- Supplied records
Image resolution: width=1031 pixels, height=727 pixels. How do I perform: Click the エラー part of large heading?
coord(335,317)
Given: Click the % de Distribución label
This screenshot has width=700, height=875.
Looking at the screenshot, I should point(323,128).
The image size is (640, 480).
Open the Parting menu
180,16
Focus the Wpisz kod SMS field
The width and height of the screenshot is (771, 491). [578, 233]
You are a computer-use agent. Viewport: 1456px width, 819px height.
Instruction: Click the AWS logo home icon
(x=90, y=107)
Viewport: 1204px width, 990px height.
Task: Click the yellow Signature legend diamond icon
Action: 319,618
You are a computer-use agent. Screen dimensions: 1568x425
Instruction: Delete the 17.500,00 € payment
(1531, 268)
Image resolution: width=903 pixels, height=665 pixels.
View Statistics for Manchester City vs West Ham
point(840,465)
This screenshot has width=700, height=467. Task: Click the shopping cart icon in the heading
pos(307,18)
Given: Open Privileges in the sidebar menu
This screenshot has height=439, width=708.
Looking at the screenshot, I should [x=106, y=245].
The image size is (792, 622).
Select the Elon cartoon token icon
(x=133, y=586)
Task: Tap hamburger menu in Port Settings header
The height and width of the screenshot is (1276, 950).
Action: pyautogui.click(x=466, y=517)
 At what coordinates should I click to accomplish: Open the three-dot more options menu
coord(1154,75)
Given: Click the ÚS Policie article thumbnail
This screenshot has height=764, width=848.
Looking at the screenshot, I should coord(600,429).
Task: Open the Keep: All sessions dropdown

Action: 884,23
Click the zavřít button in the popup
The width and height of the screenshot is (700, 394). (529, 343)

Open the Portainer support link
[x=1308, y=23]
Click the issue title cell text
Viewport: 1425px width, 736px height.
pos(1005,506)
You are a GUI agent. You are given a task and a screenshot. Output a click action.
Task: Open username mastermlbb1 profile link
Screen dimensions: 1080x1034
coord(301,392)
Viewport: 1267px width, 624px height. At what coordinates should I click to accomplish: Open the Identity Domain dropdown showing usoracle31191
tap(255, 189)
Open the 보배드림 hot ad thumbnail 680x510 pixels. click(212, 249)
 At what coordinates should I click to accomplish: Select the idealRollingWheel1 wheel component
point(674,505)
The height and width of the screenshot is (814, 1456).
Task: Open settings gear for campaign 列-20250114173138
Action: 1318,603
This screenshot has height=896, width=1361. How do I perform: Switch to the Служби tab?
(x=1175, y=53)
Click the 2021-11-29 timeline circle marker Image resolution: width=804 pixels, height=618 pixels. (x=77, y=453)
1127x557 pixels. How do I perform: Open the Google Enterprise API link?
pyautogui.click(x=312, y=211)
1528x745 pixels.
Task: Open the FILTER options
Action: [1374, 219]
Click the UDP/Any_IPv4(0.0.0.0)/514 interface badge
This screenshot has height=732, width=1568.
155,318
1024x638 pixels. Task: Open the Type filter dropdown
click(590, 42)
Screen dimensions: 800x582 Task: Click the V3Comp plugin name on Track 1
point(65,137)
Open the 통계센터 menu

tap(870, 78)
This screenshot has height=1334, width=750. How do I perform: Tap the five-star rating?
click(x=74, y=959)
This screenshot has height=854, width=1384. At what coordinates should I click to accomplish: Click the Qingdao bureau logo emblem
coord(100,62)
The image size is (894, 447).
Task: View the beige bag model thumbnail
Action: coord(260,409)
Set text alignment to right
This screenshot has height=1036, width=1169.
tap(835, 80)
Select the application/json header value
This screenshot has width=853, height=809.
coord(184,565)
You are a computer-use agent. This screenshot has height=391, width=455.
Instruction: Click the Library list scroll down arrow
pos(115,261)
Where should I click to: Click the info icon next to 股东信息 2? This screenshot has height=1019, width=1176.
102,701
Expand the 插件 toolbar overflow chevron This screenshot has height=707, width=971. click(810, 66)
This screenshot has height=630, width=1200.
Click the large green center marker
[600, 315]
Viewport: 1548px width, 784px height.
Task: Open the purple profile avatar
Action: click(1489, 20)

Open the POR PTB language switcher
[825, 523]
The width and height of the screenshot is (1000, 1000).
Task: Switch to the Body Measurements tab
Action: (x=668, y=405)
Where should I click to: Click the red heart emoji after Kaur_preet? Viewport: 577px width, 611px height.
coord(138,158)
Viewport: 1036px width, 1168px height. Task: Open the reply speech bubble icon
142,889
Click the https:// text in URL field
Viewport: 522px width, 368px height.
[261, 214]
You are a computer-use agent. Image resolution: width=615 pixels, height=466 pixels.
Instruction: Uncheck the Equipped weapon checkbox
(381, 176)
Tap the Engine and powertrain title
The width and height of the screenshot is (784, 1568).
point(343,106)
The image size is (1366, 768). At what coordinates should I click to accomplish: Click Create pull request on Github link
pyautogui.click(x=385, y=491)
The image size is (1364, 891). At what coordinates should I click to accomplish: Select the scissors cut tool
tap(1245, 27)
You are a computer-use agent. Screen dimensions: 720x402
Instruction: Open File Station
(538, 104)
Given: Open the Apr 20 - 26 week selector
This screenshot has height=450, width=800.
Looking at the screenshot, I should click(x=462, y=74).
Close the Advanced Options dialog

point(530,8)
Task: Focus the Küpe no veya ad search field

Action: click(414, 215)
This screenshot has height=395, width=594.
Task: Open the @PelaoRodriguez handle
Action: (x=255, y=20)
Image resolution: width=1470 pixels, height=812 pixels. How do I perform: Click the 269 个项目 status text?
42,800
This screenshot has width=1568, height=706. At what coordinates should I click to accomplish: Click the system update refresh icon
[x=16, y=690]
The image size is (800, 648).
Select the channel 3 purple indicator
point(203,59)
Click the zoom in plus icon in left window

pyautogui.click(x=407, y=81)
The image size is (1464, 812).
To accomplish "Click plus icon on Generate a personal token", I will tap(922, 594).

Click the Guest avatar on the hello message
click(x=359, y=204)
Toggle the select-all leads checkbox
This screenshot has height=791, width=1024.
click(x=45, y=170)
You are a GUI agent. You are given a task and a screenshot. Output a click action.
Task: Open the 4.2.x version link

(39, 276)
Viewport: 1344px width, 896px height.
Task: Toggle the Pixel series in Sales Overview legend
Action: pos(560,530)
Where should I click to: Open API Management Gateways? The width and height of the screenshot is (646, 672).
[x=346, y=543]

- Stated task
Copy all of the data above word for word, keeping every line as it appears.

- Task result
Image resolution: width=1031 pixels, height=727 pixels. How do I perform: Click the エラー part of large heading?
coord(335,317)
Given: Click the % de Distribución label
This screenshot has width=700, height=875.
Looking at the screenshot, I should point(323,128).
The image size is (640, 480).
Open the Parting menu
180,16
Focus the Wpisz kod SMS field
The width and height of the screenshot is (771, 491). [578, 233]
You are a computer-use agent. Viewport: 1456px width, 819px height.
Instruction: Click the AWS logo home icon
(x=90, y=107)
Viewport: 1204px width, 990px height.
Task: Click the yellow Signature legend diamond icon
Action: 319,618
You are a computer-use agent. Screen dimensions: 1568x425
Instruction: Delete the 17.500,00 € payment
(1531, 268)
Image resolution: width=903 pixels, height=665 pixels.
View Statistics for Manchester City vs West Ham
point(840,465)
This screenshot has width=700, height=467. Task: Click the shopping cart icon in the heading
pos(307,18)
Given: Open Privileges in the sidebar menu
This screenshot has height=439, width=708.
Looking at the screenshot, I should [x=106, y=245].
The image size is (792, 622).
Select the Elon cartoon token icon
(x=133, y=586)
Task: Tap hamburger menu in Port Settings header
The height and width of the screenshot is (1276, 950).
Action: pyautogui.click(x=466, y=517)
 At what coordinates should I click to accomplish: Open the three-dot more options menu
coord(1154,75)
Given: Click the ÚS Policie article thumbnail
This screenshot has height=764, width=848.
Looking at the screenshot, I should coord(600,429).
Task: Open the Keep: All sessions dropdown

Action: 884,23
Click the zavřít button in the popup
The width and height of the screenshot is (700, 394). (529, 343)

Open the Portainer support link
[x=1308, y=23]
Click the issue title cell text
Viewport: 1425px width, 736px height.
pos(1005,506)
You are a GUI agent. You are given a task and a screenshot. Output a click action.
Task: Open username mastermlbb1 profile link
Screen dimensions: 1080x1034
coord(301,392)
Viewport: 1267px width, 624px height. At what coordinates should I click to accomplish: Open the Identity Domain dropdown showing usoracle31191
tap(255, 189)
Open the 보배드림 hot ad thumbnail 680x510 pixels. click(212, 249)
 At what coordinates should I click to accomplish: Select the idealRollingWheel1 wheel component
point(674,505)
The height and width of the screenshot is (814, 1456).
Task: Open settings gear for campaign 列-20250114173138
Action: 1318,603
This screenshot has height=896, width=1361. How do I perform: Switch to the Служби tab?
(x=1175, y=53)
Click the 2021-11-29 timeline circle marker Image resolution: width=804 pixels, height=618 pixels. (x=77, y=453)
1127x557 pixels. How do I perform: Open the Google Enterprise API link?
pyautogui.click(x=312, y=211)
1528x745 pixels.
Task: Open the FILTER options
Action: [1374, 219]
Click the UDP/Any_IPv4(0.0.0.0)/514 interface badge
This screenshot has height=732, width=1568.
155,318
1024x638 pixels. Task: Open the Type filter dropdown
click(590, 42)
Screen dimensions: 800x582 Task: Click the V3Comp plugin name on Track 1
point(65,137)
Open the 통계센터 menu

tap(870, 78)
This screenshot has height=1334, width=750. How do I perform: Tap the five-star rating?
click(x=74, y=959)
This screenshot has height=854, width=1384. At what coordinates should I click to accomplish: Click the Qingdao bureau logo emblem
coord(100,62)
The image size is (894, 447).
Task: View the beige bag model thumbnail
Action: coord(260,409)
Set text alignment to right
This screenshot has height=1036, width=1169.
tap(835, 80)
Select the application/json header value
This screenshot has width=853, height=809.
coord(184,565)
You are a computer-use agent. This screenshot has height=391, width=455.
Instruction: Click the Library list scroll down arrow
pos(115,261)
Where should I click to: Click the info icon next to 股东信息 2? This screenshot has height=1019, width=1176.
102,701
Expand the 插件 toolbar overflow chevron This screenshot has height=707, width=971. click(810, 66)
This screenshot has height=630, width=1200.
Click the large green center marker
[600, 315]
Viewport: 1548px width, 784px height.
Task: Open the purple profile avatar
Action: click(1489, 20)

Open the POR PTB language switcher
[825, 523]
The width and height of the screenshot is (1000, 1000).
Task: Switch to the Body Measurements tab
Action: (x=668, y=405)
Where should I click to: Click the red heart emoji after Kaur_preet? Viewport: 577px width, 611px height.
coord(138,158)
Viewport: 1036px width, 1168px height. Task: Open the reply speech bubble icon
142,889
Click the https:// text in URL field
Viewport: 522px width, 368px height.
[261, 214]
You are a computer-use agent. Image resolution: width=615 pixels, height=466 pixels.
Instruction: Uncheck the Equipped weapon checkbox
(381, 176)
Tap the Engine and powertrain title
The width and height of the screenshot is (784, 1568).
point(343,106)
The image size is (1366, 768). At what coordinates should I click to accomplish: Click Create pull request on Github link
pyautogui.click(x=385, y=491)
The image size is (1364, 891). At what coordinates should I click to accomplish: Select the scissors cut tool
tap(1245, 27)
You are a computer-use agent. Screen dimensions: 720x402
Instruction: Open File Station
(538, 104)
Given: Open the Apr 20 - 26 week selector
This screenshot has height=450, width=800.
Looking at the screenshot, I should click(x=462, y=74).
Close the Advanced Options dialog

point(530,8)
Task: Focus the Küpe no veya ad search field

Action: click(414, 215)
This screenshot has height=395, width=594.
Task: Open the @PelaoRodriguez handle
Action: (x=255, y=20)
Image resolution: width=1470 pixels, height=812 pixels. How do I perform: Click the 269 个项目 status text?
42,800
This screenshot has width=1568, height=706. At what coordinates should I click to accomplish: Click the system update refresh icon
[x=16, y=690]
The image size is (800, 648).
Select the channel 3 purple indicator
point(203,59)
Click the zoom in plus icon in left window

pyautogui.click(x=407, y=81)
The image size is (1464, 812).
To accomplish "Click plus icon on Generate a personal token", I will tap(922, 594).

Click the Guest avatar on the hello message
click(x=359, y=204)
Toggle the select-all leads checkbox
This screenshot has height=791, width=1024.
click(x=45, y=170)
You are a GUI agent. You are given a task and a screenshot. Output a click action.
Task: Open the 4.2.x version link

(39, 276)
Viewport: 1344px width, 896px height.
Task: Toggle the Pixel series in Sales Overview legend
Action: pos(560,530)
Where should I click to: Open API Management Gateways? The width and height of the screenshot is (646, 672).
[x=346, y=543]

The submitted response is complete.